The problem: Count the lines in the data below that contain the string "width", matching case exactly, and reply with the number only.

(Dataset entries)
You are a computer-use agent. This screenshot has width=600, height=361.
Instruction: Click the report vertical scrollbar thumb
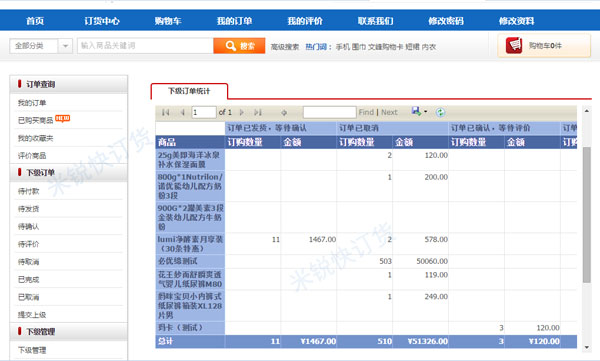coord(587,214)
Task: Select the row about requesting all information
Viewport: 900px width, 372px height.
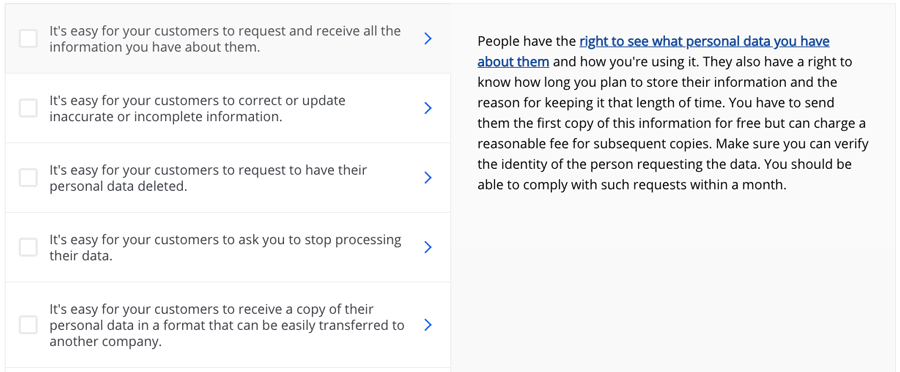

Problem solution: 2